CB4’s solution analyzes the demand patterns of SKUs at a store/POS/warehouse level in order to determine when the demand for an SKU has changed. In many cases, even within SKUs that exhibit “statistical noise”, CB4 can identify consistent recurring patterns which allow a more accurate recommendation of the right safety stock level per SKU at each location. CB4’s solution is data agnostic and can receive additional data that might impact the demand patterns of the SKU. These recommendations accumulate to a significant reduction of safety stock levels, which could amount to millions of dollars. At the same time, the use of CB4 pattern-identification can prevent out-of-stock situations and assure a consistent service level to the customers.
Forecasting adjustment by pattern Demand Sensing
Inaccuracy in forecasting causes loss in revenues along the whole supply chain and complicates operations significantly. A key factor in the inaccuracy of traditional forecasting tools stems from the fact that they are simply not granular. Conventional statistical forecasting tools work top-down: they generate models based on accumulation of units at a higher level and then break down the accumulated forecasts to an SKU/store level by relying on their proportion. The result is a forecast that might be very accurate at the supply chain high level, yet very inaccurate at a granular SKU/store level, where it is practically needed. For example, forecasting accuracy of an SKU might be over 95% at the main warehouse, while deviations of ±25% are often found at stores and local warehouses.

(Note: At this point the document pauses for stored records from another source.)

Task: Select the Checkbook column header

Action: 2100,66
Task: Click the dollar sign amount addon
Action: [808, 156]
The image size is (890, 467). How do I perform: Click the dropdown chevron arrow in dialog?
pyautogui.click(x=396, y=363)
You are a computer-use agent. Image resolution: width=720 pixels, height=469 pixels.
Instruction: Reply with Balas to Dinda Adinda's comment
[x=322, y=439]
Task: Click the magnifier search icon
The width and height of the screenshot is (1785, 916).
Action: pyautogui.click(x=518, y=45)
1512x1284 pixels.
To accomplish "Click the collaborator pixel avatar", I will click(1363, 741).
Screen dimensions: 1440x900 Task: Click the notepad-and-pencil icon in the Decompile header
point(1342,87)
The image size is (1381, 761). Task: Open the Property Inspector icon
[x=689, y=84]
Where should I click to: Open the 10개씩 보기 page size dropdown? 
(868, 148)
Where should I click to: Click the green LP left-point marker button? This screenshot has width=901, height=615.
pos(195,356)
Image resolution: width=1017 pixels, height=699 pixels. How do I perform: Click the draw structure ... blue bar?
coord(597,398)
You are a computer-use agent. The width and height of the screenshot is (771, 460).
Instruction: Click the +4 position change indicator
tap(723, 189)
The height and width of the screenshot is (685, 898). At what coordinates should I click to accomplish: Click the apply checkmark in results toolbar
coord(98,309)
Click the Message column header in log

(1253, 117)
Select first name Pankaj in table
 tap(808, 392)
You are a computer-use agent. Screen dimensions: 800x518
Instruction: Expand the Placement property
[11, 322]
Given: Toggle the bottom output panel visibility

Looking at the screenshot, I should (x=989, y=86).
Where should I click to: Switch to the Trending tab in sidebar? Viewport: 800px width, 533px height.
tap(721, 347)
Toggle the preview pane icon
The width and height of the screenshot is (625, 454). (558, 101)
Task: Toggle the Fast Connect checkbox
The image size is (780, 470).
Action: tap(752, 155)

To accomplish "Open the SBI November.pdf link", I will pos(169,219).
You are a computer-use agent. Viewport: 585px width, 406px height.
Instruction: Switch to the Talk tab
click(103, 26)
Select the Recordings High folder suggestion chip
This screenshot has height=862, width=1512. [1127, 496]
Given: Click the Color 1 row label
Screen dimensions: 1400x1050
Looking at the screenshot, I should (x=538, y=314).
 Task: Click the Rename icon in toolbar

CB4’s solution models and analyzes the patterns of demand for an SKU at a store/warehouse level in order to determine when the demand changes. The behavior analysis of each SKU at each store is done independently. When a change is detected, the conventional time series forecasting can be adjusted automatically. CB4’s solution is data agnostic and can receive any data that might impact the demand patterns of a product.
As retailers expanded their activities to online commerce, over the years many developed two separate channels of sales: online (internet) and offline (in stores). Although it is clear that the customer experience and behavior is affected by both channels simultaneously, most of the existing analytics tools tend to be platform specific - either operating on ecommerce data or on retail in-store data. Such an artificial separation prevents the retailer from understanding the key drivers that can lead to positive or negative sales impacts between the channels.
Being data agnostic, CB4’s solution can receive data from stores (e.g. sales, promotions, locations, prices, etc.) and simultaneously obtain valuable insights from retailer’s online activities (e.g. page views, impressions, coupons, clicks etc.). All that is required from the retailer is to decide on which target variable to focus the analysis – sales, profit, market volume, etc. Once the target variable is selected CB4’s solution generates AUTOMATICALLY the key driving patterns that affect the target and related recommendations how to use them. The patterns can then be grouped by any hierarchy and sorted by their significance and by their expected revenue increase. Being granular, the analysis can be as specific or as general as a user desires. For example a user might be interested in understanding the effects of online sales on a specific product in the stores (or even in a specific store) or investigate an entire product category.